Le projet Unfitbits tourne ce principe en dérision en inspirant les internautes pour les aider à détourner nos objets espions :
Vous pouvez également fixer votre smart-watch sur une perceuse, ou une roue de vélo 🙂
Nous voilà partis un peu loin du tourisme, et il est vrai que c’est plus aux citoyens numériques que je m’adresse qu’aux pilotes de destinations. Et pourtant, ne conviendrait-il pas d’interroger les pratiques au sein des OGD au regard de ces questions de société plutôt fondamentales ?

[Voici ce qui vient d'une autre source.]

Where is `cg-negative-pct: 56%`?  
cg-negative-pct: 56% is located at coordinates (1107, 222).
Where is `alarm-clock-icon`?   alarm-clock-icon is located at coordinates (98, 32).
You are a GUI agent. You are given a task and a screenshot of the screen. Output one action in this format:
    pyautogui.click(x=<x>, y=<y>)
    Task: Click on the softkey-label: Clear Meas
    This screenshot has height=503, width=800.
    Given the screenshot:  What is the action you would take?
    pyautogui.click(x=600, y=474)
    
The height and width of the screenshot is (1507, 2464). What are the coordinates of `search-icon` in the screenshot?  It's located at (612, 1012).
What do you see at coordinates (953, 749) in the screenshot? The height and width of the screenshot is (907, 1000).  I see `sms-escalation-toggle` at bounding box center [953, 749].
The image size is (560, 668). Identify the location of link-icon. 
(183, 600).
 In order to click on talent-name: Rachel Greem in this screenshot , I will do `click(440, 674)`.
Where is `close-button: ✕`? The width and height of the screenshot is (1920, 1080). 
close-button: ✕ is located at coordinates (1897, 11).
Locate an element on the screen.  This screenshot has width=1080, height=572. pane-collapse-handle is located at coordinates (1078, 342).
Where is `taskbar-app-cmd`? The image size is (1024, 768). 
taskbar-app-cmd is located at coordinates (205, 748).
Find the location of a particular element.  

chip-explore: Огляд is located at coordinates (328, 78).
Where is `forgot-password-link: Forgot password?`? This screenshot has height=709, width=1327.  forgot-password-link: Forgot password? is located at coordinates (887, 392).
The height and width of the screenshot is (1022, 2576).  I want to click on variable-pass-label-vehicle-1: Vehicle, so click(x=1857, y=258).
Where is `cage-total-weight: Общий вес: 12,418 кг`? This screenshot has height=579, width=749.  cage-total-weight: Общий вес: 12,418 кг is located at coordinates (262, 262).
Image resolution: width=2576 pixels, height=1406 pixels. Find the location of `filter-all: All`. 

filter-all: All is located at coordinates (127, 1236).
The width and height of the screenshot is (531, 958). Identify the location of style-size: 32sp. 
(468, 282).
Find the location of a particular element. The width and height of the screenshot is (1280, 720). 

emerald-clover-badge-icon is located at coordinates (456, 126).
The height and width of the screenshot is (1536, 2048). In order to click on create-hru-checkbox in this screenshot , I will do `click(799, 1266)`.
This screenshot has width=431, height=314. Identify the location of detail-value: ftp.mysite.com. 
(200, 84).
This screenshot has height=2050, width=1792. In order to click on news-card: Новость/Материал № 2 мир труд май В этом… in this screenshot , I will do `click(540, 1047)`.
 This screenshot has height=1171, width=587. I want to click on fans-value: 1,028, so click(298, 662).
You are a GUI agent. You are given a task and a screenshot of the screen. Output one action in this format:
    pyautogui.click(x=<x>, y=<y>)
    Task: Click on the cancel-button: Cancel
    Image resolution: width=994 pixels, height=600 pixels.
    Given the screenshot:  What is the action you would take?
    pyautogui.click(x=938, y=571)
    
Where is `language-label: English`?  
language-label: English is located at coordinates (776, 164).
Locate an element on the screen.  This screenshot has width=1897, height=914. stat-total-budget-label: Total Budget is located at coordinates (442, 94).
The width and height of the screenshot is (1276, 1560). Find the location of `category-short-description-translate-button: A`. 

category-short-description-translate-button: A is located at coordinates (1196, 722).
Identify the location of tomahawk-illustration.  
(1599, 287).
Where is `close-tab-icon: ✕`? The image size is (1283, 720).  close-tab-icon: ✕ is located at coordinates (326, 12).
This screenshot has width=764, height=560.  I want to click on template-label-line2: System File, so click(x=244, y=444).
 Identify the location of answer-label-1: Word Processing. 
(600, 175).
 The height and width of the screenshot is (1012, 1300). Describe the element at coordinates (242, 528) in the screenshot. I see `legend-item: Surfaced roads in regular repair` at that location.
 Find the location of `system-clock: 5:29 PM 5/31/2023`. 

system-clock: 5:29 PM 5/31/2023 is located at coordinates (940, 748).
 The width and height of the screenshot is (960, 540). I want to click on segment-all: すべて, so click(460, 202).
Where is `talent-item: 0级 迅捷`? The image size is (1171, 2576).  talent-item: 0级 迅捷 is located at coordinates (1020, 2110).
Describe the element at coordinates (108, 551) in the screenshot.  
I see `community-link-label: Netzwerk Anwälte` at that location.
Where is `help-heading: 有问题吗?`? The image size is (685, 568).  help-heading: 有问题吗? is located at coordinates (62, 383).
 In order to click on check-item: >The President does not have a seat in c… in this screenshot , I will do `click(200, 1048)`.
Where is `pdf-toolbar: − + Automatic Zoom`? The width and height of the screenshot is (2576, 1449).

Est-il bien raisonnable d’user et d’abuser du pixel Facebook ?
Est-ce vraiment réenchanter le parcours client que de suivre sa trace via les flux data des smartphones ou via un objet intelligent ?
Le social rating augure-t’il de relations humaines sereines ? Noter, être noté, est-ce cela la manière dont nous souhaitons communiquer demain ?
Et comment expliquer que les citoyens que nous sommes opposent finalement si peu de résistance à ce qui pourrait devenir, à terme, et dans un scénario plutôt sombre, une forme de privation de nos libertés ?
Désirer d’abord, résister peut-être.
Bernard Harcourt, dans son ouvrage « La société d’exposition. Désir et désobéissance à l’ère numérique », explique la différence fondamentale entre notre époque numérique et la dystopie qu’imaginait Orwell (lire ici l’article complet paru dans Usbek & Rica qui revient sur la plupart des points abordés ici).
Dans « 1984 », les habitants de cette dystopie sont privés, outre de liberté, de confort et de toute forme de désir. En 2020, nos désirs sont à l’inverse alimentés, cultivés, boostés quotidiennement par de réguliers shoots de dopamine (ce qui est expliqué de manière très simple et documentée dans la série Dopamine sur arte.tv). Intrinsèquement, nous n’avons donc aucune raison de résister.